Exercise material Block Start

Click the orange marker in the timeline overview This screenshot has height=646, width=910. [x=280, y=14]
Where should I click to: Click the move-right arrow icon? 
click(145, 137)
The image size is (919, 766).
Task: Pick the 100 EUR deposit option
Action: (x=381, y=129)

Exercise material Block End
Exercise material Block Start

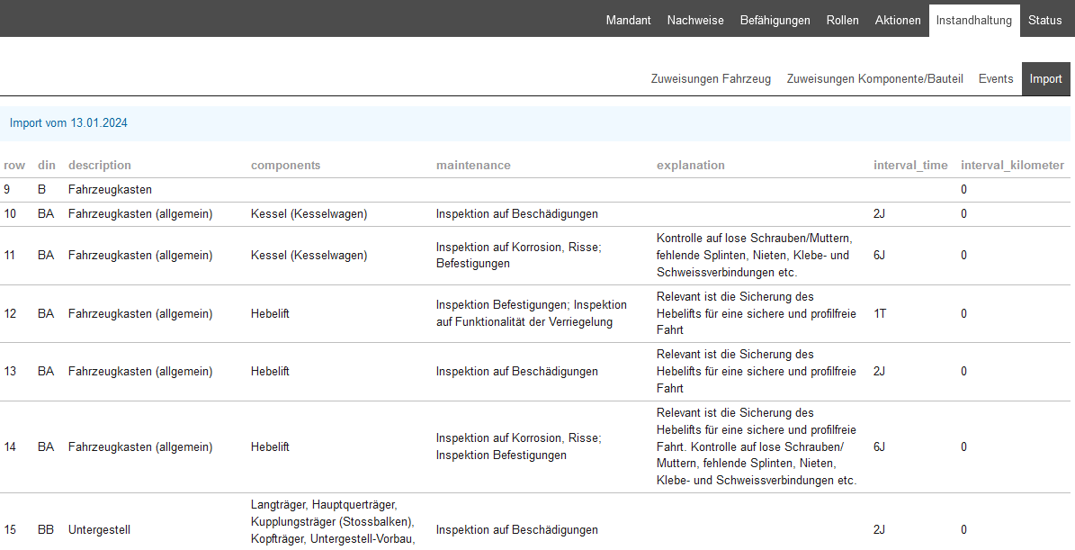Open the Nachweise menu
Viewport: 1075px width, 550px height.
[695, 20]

Exercise material Block End
Exercise material Block Start

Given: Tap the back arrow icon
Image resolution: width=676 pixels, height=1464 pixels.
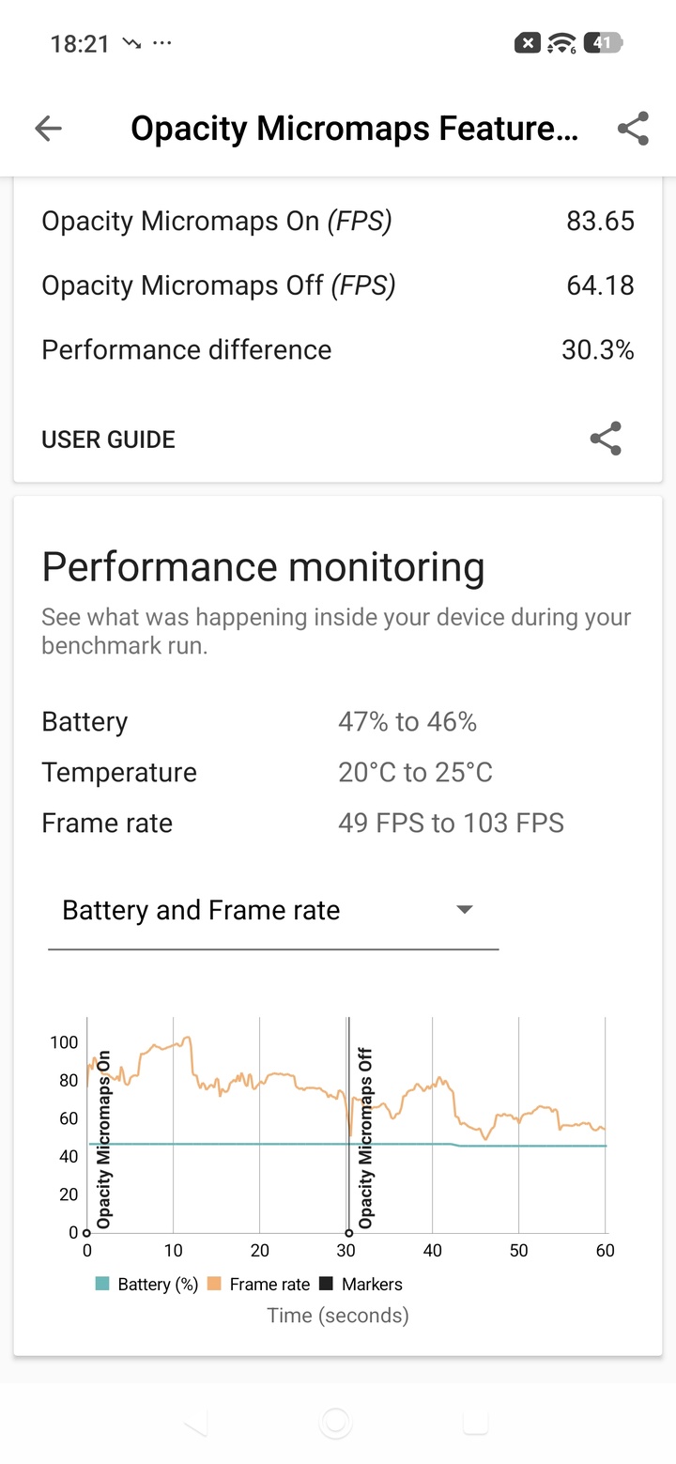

Exercise material Block End

→ **Work to be completed**: Your answer should be the lines above, from the line containing "Given: Tap the back arrow icon" up to and including the line containing "Image resolution: width=676", reproduced exactly and with nothing else.

→ **Response to the exercise**:
Given: Tap the back arrow icon
Image resolution: width=676 pixels, height=1464 pixels.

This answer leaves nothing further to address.